* Text passage
# Nebox questions



## Nightwalker (23/1/16)

What you guys think of Kanger Nebox? And does the RBA section also support SS? Or is it just stock SS coils?
What gage?


----------



## Stevape;) (24/1/16)

My wife love the Nebox. Not one leak or any issues works flawless. Not sure bout the ss as I build Kanthal coils for her. And worst case just use the SS in wattage mode. Only down side about the Nebox is you cant dry burn a coil.

Reactions: Informative 1


----------



## Nightwalker (24/1/16)

Stevape;) said:


> My wife love the Nebox. Not one leak or any issues works flawless. Not sure bout the ss as I build Kanthal coils for her. And worst case just use the SS in wattage mode. Only down side about the Nebox is you cant dry burn a coil.


See, now that is something that they should mention. Shot man

Reactions: Agree 1


----------



## Keyaam (24/1/16)

Stevape;) said:


> My wife love the Nebox. Not one leak or any issues works flawless. Not sure bout the ss as I build Kanthal coils for her. And worst case just use the SS in wattage mode. Only down side about the Nebox is you cant dry burn a coil.


If you own a subtank mini you can use the base to screw your coil onto another mod and dry burn your coils


Sent from my iPhone using Tapatalk

Reactions: Agree 1 | Informative 1


----------



## shabbar (24/1/16)

Stevape;) said:


> My wife love the Nebox. Not one leak or any issues works flawless. Not sure bout the ss as I build Kanthal coils for her. And worst case just use the SS in wattage mode. Only down side about the Nebox is you cant dry burn a coil.



why cant you dry burn on the nebox


----------



## Stevape;) (24/1/16)

The RBA needs to be screwed into the tank portion to fire it. Then you will most probably have the gunk fall into your tank.


----------



## Nightwalker (24/1/16)

Stevape;) said:


> The RBA needs to be screwed into the tank portion to fire it. Then you will most probably have the gunk fall into your tank.


Can't you use another mod to fire it?


----------



## Pixstar (24/1/16)

shaun patrick said:


> Can't you use another mod to fire it?


Yes, most definitely. As mentioned you just need the base for a Subtank Mini, screw the RBA into it and mount on any mod. CHeck your ohms and dry burn to clean the coil/s.

Reactions: Like 1


----------



## Chezzig (24/1/16)

shaun patrick said:


> What you guys think of Kanger Nebox? And does the RBA section also support SS? Or is it just stock SS coils?





shaun patrick said:


> What you guys think of Kanger Nebox? And does the RBA section also support SS? Or is it just stock SS coils?
> What gage?



I love love love my 3 Nebox's !!!! Yes 3 lol .. I use the OCC coils and not one leek! And the flavor is amazing .. I just use wattage and not TC .. And I also have a subbox Mini and smok one with TVF4 micro tank and I keep going back to my easy Nebox

Reactions: Like 2


----------



## Nightwalker (24/1/16)

Pixstar said:


> Yes, most definitely. As mentioned you just need the base for a Subtank Mini, screw the RBA into it and mount on any mod. CHeck your ohms and dry burn to clean the coil/s.

* Supplied data
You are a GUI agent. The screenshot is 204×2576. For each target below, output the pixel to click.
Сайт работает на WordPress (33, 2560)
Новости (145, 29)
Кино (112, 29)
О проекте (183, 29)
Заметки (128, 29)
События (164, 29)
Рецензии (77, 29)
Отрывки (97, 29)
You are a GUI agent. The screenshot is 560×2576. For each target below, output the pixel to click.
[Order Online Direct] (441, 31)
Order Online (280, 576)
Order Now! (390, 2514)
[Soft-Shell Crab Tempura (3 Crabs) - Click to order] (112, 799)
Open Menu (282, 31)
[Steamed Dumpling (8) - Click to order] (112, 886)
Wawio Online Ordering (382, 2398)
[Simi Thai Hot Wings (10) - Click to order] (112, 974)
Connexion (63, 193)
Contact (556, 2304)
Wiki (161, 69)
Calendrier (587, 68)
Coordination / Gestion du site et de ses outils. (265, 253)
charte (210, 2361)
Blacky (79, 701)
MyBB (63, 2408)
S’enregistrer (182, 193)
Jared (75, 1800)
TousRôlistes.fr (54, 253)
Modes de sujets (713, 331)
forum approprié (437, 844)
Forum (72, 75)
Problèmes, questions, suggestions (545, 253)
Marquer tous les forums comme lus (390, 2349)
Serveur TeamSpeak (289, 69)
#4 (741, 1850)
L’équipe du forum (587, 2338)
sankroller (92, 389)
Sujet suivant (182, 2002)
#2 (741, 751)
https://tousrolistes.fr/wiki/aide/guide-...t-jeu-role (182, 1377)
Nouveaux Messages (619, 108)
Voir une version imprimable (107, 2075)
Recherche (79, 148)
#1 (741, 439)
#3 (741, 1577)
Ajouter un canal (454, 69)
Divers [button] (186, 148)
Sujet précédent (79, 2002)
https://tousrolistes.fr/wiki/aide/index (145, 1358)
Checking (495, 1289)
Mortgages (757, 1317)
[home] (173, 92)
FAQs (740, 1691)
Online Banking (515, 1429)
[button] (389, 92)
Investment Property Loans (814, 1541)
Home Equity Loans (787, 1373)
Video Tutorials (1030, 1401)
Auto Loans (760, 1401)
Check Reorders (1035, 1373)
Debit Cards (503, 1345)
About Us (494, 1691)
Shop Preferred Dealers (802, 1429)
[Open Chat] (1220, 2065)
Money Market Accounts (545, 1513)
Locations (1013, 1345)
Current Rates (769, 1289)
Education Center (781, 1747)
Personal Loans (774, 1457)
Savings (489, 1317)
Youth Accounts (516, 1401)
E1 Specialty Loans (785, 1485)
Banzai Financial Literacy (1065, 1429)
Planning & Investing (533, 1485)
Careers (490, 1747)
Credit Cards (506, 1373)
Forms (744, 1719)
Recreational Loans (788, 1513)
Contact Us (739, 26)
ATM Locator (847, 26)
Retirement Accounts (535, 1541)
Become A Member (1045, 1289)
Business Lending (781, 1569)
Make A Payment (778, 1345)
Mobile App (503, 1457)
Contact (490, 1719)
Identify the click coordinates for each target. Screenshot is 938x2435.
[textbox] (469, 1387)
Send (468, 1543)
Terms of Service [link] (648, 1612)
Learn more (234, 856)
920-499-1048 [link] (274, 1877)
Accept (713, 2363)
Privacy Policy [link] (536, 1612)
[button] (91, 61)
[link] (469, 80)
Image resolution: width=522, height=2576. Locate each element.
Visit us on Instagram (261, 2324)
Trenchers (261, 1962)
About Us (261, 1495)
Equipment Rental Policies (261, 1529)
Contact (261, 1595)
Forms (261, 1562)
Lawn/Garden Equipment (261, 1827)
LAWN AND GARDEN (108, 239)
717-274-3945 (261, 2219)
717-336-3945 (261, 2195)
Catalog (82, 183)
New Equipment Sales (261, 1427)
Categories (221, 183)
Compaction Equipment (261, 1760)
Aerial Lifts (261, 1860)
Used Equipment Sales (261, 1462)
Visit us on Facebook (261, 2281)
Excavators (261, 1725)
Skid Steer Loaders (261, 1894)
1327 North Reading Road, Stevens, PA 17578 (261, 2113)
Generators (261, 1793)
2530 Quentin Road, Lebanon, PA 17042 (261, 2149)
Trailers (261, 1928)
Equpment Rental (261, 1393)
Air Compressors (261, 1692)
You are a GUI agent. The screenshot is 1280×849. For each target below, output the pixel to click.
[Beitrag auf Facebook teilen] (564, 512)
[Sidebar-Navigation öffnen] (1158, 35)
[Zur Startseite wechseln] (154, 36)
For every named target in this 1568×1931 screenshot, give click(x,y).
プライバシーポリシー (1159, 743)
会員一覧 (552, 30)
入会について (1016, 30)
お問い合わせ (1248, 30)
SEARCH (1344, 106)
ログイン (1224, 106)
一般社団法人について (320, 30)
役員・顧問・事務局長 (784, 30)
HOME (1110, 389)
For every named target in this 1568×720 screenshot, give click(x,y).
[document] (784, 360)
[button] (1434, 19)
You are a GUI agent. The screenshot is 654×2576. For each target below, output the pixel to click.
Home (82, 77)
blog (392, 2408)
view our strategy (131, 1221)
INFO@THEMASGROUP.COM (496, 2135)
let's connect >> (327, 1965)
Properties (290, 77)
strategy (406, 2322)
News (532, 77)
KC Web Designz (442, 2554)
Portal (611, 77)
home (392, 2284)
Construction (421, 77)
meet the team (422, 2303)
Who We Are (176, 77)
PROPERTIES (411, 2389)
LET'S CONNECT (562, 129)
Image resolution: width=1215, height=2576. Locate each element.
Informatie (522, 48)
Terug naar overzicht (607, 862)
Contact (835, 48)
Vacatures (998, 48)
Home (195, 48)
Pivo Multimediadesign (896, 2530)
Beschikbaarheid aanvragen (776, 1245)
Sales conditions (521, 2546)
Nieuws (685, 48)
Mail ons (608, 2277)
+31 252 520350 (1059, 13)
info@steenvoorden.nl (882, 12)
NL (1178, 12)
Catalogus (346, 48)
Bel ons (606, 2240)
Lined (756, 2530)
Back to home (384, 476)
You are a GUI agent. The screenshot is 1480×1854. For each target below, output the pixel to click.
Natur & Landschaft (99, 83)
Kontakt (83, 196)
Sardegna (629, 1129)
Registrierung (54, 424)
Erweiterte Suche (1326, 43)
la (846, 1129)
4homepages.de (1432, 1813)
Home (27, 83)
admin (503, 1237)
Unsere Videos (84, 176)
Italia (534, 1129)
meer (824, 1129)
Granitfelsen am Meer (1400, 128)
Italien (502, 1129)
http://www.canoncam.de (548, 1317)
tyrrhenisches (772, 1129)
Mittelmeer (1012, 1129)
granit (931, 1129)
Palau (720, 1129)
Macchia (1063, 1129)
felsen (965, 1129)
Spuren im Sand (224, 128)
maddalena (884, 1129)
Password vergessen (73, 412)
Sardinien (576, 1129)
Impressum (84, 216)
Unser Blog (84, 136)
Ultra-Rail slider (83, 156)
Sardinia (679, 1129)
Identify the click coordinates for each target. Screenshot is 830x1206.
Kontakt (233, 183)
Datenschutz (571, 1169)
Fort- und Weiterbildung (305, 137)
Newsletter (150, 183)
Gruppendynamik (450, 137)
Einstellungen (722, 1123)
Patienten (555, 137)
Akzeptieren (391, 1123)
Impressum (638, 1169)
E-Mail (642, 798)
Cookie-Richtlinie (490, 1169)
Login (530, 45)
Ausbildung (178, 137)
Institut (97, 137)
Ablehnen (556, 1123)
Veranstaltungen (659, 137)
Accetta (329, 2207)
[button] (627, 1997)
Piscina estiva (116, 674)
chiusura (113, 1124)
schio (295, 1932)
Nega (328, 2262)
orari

* Problem details
Turn the Nebox thread's paragraph beginning "I love love love my 3 Nebox's" into a short bulleted list that keeps its main facts. The entries have nothing to do with the Nebox forum thread.

* Result of the task
- Owns three Nebox devices and loves them
- Uses OCC coils with no leaks
- Finds the flavor amazing
- Vapes in wattage mode, not TC
- Also owns a Subbox Mini and a Smok One with a TVF4 micro tank, but keeps going back to the Nebox because it is easy